WHAT THE TASK ASKS:
Each line of the records containing "computer" is to be copied out and returned.

DATA:
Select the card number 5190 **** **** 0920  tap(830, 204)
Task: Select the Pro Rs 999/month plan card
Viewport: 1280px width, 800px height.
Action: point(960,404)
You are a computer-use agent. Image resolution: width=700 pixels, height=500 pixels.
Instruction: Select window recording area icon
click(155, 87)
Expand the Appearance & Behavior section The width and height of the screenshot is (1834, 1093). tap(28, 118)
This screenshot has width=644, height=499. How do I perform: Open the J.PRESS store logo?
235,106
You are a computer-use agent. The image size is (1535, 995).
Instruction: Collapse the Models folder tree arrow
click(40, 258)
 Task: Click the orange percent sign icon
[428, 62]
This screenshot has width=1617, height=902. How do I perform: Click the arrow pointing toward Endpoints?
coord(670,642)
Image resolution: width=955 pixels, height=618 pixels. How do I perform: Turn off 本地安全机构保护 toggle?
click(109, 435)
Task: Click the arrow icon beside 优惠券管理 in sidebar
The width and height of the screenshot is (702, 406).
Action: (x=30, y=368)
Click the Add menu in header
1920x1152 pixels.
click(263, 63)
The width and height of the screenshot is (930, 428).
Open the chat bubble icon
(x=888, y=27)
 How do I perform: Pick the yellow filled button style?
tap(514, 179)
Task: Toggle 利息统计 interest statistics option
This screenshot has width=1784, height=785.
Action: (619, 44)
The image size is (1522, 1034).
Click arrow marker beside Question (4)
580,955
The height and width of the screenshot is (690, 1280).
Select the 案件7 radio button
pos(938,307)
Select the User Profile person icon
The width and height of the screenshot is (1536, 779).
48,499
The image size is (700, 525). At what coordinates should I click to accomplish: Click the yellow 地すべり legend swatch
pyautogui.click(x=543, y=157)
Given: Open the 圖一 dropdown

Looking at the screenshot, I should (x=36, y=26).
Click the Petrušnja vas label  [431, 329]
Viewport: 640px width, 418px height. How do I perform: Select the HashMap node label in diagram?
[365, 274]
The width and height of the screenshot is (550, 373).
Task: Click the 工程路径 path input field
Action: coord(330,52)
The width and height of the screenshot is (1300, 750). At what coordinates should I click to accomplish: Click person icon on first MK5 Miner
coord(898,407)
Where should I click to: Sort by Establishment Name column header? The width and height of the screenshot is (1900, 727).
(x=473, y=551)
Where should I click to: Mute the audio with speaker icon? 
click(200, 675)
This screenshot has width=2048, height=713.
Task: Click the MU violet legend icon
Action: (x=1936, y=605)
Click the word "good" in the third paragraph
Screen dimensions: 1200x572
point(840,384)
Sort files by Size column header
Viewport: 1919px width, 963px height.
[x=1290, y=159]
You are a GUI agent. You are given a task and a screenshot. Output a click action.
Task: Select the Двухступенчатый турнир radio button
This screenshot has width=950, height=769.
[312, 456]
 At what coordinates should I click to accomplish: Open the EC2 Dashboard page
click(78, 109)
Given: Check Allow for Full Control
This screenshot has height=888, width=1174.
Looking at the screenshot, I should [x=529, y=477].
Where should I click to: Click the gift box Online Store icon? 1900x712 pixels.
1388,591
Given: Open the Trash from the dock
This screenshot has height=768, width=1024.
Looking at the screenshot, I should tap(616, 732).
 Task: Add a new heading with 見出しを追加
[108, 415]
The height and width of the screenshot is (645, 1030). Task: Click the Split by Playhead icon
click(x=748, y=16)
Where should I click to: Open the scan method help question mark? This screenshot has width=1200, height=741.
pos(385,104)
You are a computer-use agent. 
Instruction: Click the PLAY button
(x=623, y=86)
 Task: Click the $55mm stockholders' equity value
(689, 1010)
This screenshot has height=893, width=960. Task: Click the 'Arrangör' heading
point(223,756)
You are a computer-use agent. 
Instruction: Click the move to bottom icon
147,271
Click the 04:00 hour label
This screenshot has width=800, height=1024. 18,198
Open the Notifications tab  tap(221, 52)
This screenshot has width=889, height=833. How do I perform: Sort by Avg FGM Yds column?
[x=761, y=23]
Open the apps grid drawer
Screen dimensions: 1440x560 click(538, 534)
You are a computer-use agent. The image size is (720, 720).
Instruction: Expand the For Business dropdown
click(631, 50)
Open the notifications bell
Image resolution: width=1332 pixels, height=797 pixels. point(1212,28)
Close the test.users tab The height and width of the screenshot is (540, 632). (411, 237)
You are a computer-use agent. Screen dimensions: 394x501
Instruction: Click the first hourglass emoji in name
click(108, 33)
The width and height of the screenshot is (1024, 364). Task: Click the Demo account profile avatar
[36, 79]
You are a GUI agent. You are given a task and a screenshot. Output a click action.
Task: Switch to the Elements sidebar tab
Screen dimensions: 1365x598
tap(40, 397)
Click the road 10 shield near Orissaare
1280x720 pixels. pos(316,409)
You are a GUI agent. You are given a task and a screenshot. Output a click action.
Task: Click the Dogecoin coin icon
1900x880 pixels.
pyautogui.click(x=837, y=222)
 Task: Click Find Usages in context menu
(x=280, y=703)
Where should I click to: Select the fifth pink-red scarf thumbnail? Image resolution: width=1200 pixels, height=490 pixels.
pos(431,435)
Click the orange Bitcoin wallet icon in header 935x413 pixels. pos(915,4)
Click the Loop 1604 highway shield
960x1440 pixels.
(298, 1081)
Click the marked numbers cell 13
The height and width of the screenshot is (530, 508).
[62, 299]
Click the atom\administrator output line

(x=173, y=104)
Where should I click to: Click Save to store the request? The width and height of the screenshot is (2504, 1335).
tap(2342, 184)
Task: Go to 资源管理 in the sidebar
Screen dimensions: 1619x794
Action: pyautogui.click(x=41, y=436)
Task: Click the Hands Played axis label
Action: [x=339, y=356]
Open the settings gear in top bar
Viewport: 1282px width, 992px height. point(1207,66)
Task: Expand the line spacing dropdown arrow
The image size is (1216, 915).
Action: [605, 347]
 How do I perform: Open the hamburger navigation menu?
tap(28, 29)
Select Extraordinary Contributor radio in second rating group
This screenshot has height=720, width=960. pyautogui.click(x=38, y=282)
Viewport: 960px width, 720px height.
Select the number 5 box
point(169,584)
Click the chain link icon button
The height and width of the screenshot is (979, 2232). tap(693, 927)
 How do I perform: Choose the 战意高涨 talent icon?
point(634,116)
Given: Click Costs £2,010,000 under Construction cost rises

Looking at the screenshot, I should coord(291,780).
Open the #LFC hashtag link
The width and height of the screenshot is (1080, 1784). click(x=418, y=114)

EXERCISE OUTPUT:
You are a computer-use agent. Image resolution: width=700 pixels, height=500 pixels.
You are a computer-use agent. The image size is (1535, 995).
You are a computer-use agent. 
You are a computer-use agent. 
You are a computer-use agent. The image size is (720, 720).
You are a computer-use agent. Screen dimensions: 394x501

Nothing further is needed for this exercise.